--- START OF Stored rows ---

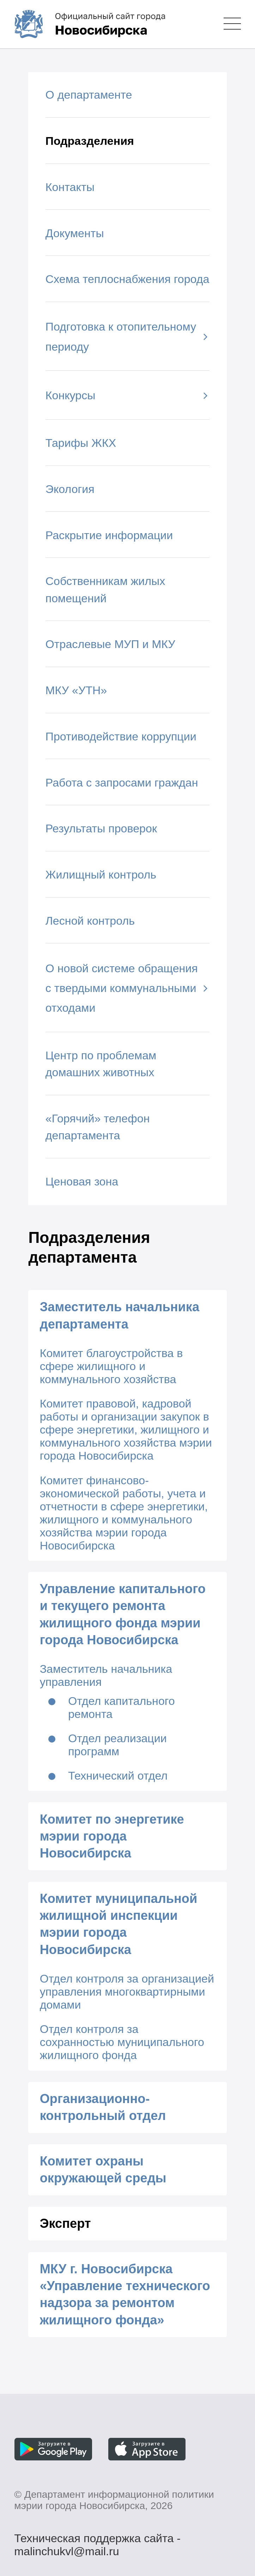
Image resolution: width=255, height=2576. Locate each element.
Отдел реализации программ (117, 1745)
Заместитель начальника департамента (119, 1315)
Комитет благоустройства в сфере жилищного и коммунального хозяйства (111, 1366)
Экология (70, 489)
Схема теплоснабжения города (127, 279)
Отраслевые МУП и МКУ (110, 644)
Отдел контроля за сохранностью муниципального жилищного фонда (122, 2042)
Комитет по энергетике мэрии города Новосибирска (112, 1836)
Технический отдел (118, 1775)
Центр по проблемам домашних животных (100, 1064)
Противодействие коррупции (120, 736)
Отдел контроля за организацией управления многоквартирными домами (127, 1991)
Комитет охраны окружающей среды (103, 2169)
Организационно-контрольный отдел (103, 2107)
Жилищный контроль (100, 874)
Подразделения (89, 141)
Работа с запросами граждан (121, 782)
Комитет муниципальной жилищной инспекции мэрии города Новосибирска (119, 1924)
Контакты (70, 187)
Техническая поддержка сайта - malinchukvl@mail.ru (97, 2539)
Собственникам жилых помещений (105, 589)
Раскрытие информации (109, 535)
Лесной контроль (90, 920)
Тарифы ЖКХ (80, 443)
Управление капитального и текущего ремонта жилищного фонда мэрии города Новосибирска (123, 1614)
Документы (74, 233)
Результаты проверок (101, 828)
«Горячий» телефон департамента (97, 1127)
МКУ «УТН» (76, 690)
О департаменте (88, 94)
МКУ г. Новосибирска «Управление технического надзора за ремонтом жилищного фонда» (125, 2294)
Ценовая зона (81, 1181)
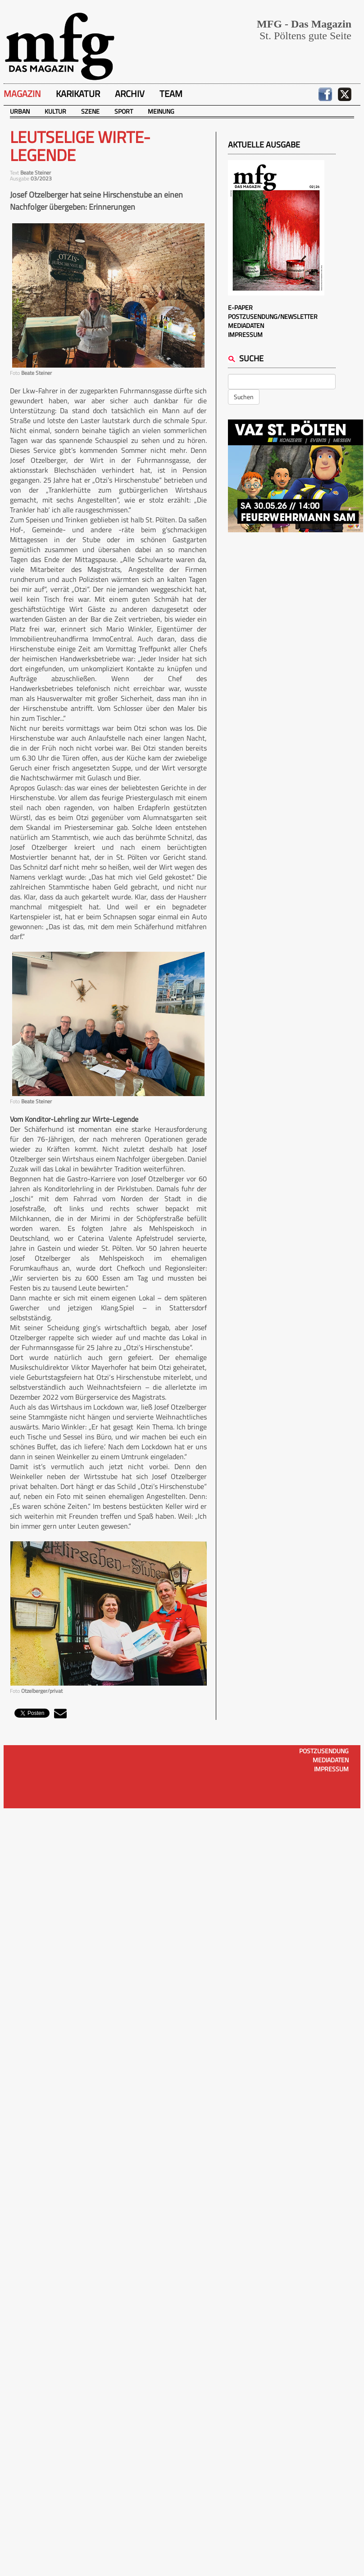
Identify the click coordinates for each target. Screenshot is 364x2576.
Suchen (244, 396)
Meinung (161, 111)
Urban (20, 111)
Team (170, 94)
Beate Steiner (35, 172)
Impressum (245, 334)
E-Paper (240, 307)
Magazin (22, 94)
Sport (123, 111)
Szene (90, 111)
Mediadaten (246, 325)
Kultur (55, 111)
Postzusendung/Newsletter (273, 316)
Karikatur (78, 94)
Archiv (130, 94)
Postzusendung (324, 1751)
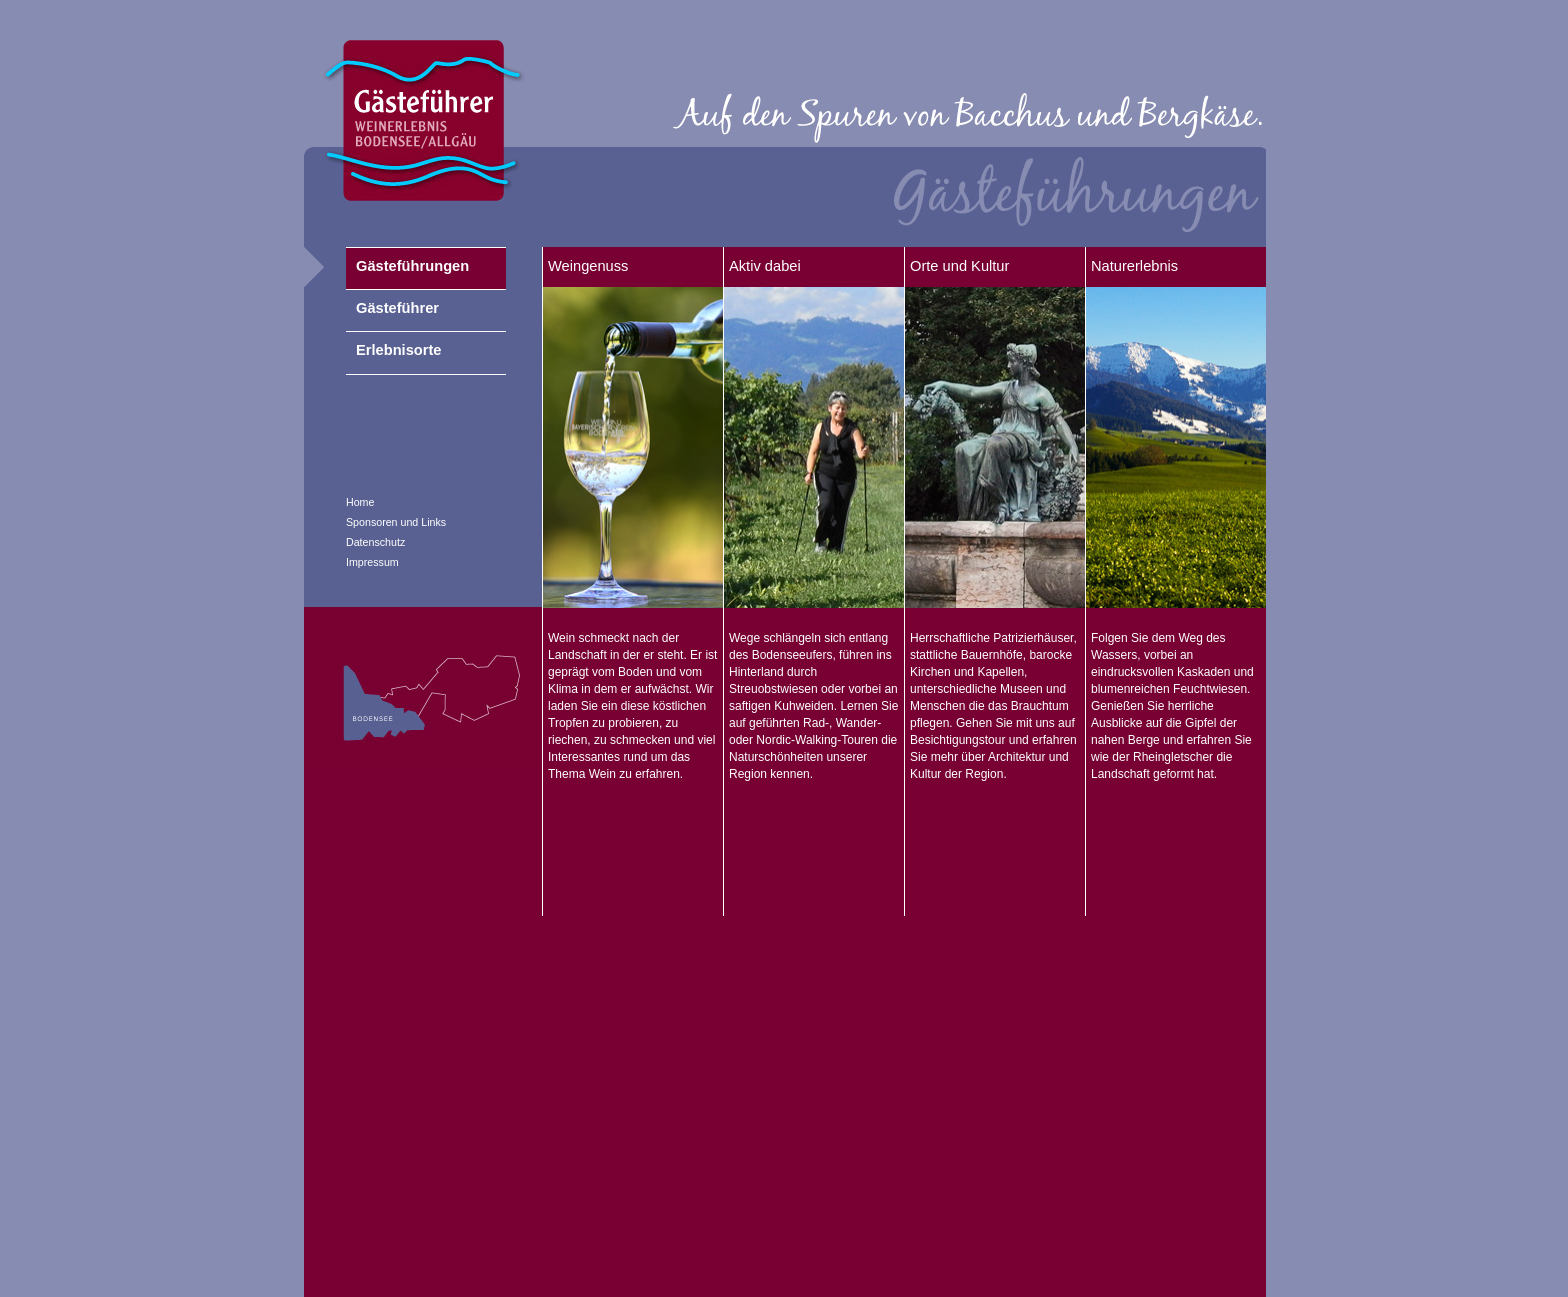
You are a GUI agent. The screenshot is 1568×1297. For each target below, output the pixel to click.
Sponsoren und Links (396, 522)
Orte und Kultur (959, 266)
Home (360, 502)
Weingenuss (588, 266)
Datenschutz (375, 542)
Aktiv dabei (765, 266)
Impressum (372, 562)
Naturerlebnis (1134, 266)
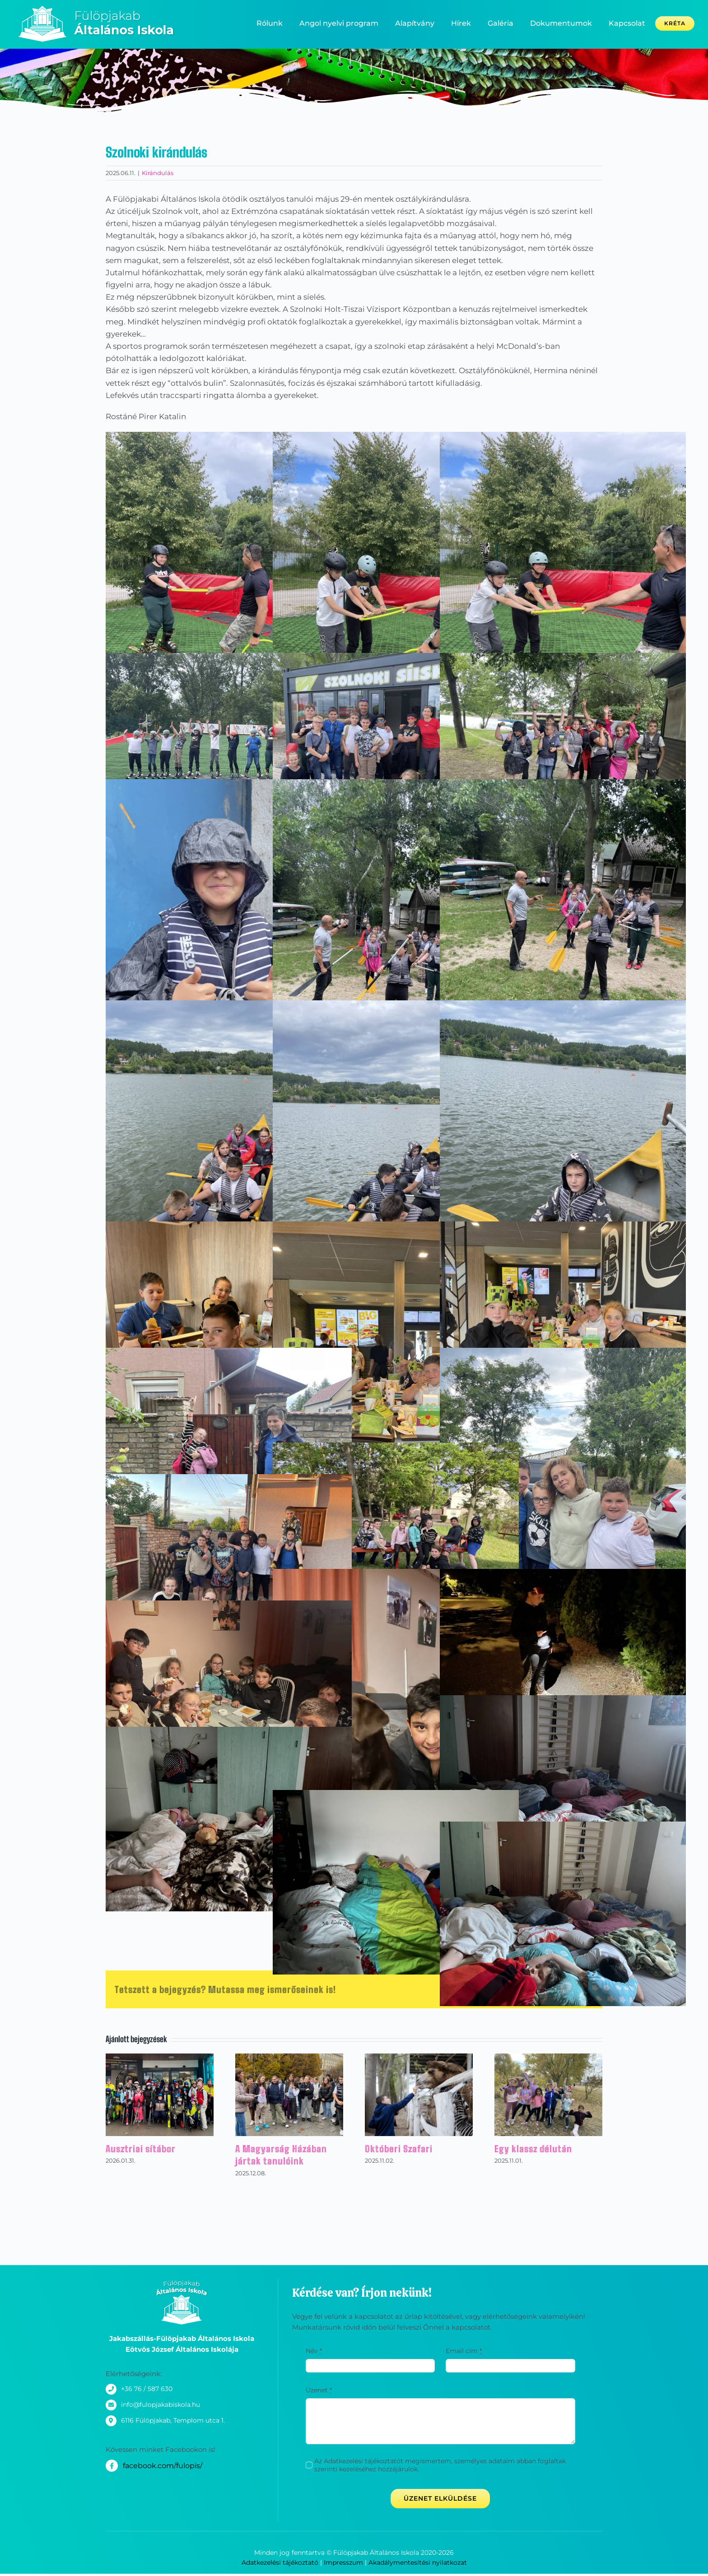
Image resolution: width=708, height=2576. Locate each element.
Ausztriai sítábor (141, 2148)
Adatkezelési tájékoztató (280, 2562)
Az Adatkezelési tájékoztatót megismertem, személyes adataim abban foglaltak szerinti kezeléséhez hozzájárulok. (440, 2465)
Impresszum (343, 2562)
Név (314, 2351)
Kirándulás (157, 172)
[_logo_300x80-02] (103, 8)
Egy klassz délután (533, 2148)
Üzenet (319, 2390)
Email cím (464, 2351)
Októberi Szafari (399, 2148)
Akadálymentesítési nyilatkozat (417, 2562)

--- END OF Stored rows ---

:: Job ::
Transcribe all of the lines above word for word, leaving out the pictures.

:: Answer for this exercise ::
Image resolution: width=255, height=2576. Locate each element.
Отдел реализации программ (117, 1745)
Заместитель начальника департамента (119, 1315)
Комитет благоустройства в сфере жилищного и коммунального хозяйства (111, 1366)
Экология (70, 489)
Схема теплоснабжения города (127, 279)
Отраслевые МУП и МКУ (110, 644)
Отдел контроля за сохранностью муниципального жилищного фонда (122, 2042)
Комитет по энергетике мэрии города Новосибирска (112, 1836)
Технический отдел (118, 1775)
Центр по проблемам домашних животных (100, 1064)
Противодействие коррупции (120, 736)
Отдел контроля за организацией управления многоквартирными домами (127, 1991)
Комитет охраны окружающей среды (103, 2169)
Организационно-контрольный отдел (103, 2107)
Жилищный контроль (100, 874)
Подразделения (89, 141)
Работа с запросами граждан (121, 782)
Комитет муниципальной жилищной инспекции мэрии города Новосибирска (119, 1924)
Контакты (70, 187)
Техническая поддержка сайта - malinchukvl@mail.ru (97, 2539)
Собственникам жилых помещений (105, 589)
Раскрытие информации (109, 535)
Лесной контроль (90, 920)
Тарифы ЖКХ (80, 443)
Управление капитального и текущего ремонта жилищного фонда мэрии города Новосибирска (123, 1614)
Документы (74, 233)
Результаты проверок (101, 828)
«Горячий» телефон департамента (97, 1127)
МКУ «УТН» (76, 690)
О департаменте (88, 94)
МКУ г. Новосибирска «Управление технического надзора за ремонтом жилищного фонда» (125, 2294)
Ценовая зона (81, 1181)
Identify the click coordinates for each target. Screenshot is 364x2576.
Suchen (244, 396)
Meinung (161, 111)
Urban (20, 111)
Team (170, 94)
Beate Steiner (35, 172)
Impressum (245, 334)
E-Paper (240, 307)
Magazin (22, 94)
Sport (123, 111)
Szene (90, 111)
Mediadaten (246, 325)
Kultur (55, 111)
Postzusendung/Newsletter (273, 316)
Karikatur (78, 94)
Archiv (130, 94)
Postzusendung (324, 1751)
You are a GUI agent. The screenshot is 1568×1297. For each target below, output the pixel to click.
Sponsoren und Links (396, 522)
Orte und Kultur (959, 266)
Home (360, 502)
Weingenuss (588, 266)
Datenschutz (375, 542)
Aktiv dabei (765, 266)
Impressum (372, 562)
Naturerlebnis (1134, 266)
Image resolution: width=708, height=2576. Locate each element.
Ausztriai sítábor (141, 2148)
Adatkezelési tájékoztató (280, 2562)
Az Adatkezelési tájékoztatót megismertem, személyes adataim abban foglaltak szerinti kezeléséhez hozzájárulok. (440, 2465)
Impresszum (343, 2562)
Név (314, 2351)
Kirándulás (157, 172)
[_logo_300x80-02] (103, 8)
Egy klassz délután (533, 2148)
Üzenet (319, 2390)
Email cím (464, 2351)
Októberi Szafari (399, 2148)
Akadálymentesítési nyilatkozat (417, 2562)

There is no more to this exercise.